→ **Problem to solve**
Please filter the entries and return only the lines that include "column".

→ **Records shown**
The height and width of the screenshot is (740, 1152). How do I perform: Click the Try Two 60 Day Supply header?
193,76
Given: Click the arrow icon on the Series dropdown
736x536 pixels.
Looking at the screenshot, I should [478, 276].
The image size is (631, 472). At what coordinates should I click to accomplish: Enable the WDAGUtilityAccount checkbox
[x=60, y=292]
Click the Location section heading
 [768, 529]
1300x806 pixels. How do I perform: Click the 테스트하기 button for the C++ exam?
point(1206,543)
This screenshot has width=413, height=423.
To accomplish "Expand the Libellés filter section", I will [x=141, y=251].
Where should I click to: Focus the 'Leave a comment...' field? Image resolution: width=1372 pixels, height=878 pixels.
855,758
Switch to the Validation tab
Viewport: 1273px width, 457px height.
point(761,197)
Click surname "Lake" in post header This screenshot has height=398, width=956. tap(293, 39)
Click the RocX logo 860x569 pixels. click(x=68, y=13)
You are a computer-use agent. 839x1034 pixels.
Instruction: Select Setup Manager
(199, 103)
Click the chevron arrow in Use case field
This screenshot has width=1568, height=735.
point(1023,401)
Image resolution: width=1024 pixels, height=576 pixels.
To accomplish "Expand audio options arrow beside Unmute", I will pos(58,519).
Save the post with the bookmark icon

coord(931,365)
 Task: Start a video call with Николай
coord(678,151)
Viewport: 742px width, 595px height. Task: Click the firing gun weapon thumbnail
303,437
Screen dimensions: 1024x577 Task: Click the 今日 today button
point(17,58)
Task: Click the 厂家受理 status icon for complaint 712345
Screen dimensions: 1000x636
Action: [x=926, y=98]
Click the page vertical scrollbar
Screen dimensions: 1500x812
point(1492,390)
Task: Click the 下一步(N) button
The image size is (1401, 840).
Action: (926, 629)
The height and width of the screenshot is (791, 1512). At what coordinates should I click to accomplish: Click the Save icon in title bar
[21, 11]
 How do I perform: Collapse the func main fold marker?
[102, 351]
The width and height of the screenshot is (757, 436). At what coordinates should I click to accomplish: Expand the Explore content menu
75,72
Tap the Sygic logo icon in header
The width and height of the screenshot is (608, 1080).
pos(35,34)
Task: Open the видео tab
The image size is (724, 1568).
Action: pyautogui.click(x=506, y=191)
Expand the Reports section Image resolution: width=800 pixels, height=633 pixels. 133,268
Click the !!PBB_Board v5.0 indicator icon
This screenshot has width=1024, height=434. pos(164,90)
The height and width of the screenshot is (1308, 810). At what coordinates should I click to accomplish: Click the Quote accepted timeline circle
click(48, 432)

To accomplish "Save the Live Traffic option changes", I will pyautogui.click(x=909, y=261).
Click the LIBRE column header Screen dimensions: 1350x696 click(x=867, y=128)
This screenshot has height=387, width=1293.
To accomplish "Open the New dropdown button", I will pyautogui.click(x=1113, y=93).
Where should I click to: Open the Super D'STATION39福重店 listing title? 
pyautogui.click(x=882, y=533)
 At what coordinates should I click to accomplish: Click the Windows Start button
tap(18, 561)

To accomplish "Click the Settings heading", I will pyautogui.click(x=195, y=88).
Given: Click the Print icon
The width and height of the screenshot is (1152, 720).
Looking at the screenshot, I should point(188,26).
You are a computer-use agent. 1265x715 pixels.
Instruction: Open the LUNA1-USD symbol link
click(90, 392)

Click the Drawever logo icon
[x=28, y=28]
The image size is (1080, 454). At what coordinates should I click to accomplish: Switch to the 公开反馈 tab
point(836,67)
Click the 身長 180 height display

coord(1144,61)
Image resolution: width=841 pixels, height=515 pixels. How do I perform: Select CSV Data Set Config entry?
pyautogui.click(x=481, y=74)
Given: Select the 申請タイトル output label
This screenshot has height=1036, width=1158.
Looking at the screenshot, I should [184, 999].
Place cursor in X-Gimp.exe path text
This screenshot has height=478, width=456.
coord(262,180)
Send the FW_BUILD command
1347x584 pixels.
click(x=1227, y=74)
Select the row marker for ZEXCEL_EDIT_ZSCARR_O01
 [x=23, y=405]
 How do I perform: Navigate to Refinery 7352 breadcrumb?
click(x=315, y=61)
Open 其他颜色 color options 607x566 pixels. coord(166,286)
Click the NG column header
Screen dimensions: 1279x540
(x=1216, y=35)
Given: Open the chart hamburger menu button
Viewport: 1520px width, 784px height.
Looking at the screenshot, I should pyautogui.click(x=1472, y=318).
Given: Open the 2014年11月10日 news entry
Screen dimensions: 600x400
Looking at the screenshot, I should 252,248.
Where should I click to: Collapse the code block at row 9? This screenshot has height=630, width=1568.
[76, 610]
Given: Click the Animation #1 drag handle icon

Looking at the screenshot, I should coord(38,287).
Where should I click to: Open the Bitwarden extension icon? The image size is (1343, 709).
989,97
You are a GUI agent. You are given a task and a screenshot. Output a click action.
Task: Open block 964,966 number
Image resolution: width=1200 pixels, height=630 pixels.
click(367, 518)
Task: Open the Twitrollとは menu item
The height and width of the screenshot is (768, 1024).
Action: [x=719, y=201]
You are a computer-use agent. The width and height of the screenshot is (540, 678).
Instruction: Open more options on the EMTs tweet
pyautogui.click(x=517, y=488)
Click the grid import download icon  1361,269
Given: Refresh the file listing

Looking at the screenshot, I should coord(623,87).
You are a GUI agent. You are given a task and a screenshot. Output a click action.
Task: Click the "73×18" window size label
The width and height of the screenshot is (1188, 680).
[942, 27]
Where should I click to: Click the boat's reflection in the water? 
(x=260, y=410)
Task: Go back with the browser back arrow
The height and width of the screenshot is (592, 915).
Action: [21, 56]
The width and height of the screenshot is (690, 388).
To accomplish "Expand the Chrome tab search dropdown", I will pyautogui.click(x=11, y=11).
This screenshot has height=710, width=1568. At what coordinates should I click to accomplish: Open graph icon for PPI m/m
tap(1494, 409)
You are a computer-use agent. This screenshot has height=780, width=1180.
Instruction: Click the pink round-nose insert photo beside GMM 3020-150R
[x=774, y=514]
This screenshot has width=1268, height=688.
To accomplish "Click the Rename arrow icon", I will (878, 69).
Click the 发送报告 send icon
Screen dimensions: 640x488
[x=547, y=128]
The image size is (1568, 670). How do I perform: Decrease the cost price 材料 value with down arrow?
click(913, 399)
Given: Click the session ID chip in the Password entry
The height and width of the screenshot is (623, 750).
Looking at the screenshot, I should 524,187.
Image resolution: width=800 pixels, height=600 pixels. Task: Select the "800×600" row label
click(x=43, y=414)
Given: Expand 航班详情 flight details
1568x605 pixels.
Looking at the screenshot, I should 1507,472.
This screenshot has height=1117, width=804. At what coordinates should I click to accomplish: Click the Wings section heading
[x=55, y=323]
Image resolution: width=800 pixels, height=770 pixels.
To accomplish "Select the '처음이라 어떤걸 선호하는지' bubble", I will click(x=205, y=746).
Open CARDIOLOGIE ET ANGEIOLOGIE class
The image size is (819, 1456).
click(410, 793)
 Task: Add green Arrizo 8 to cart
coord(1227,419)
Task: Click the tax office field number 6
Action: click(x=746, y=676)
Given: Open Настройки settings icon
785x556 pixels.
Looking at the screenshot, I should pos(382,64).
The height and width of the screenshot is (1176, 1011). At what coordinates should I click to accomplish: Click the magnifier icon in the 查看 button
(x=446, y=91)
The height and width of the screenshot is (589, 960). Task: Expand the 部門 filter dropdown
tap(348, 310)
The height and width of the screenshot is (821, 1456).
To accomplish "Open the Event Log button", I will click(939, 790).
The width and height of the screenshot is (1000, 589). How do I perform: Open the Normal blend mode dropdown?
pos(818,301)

→ **Task solution**
Click the LIBRE column header Screen dimensions: 1350x696 click(x=867, y=128)
Click the NG column header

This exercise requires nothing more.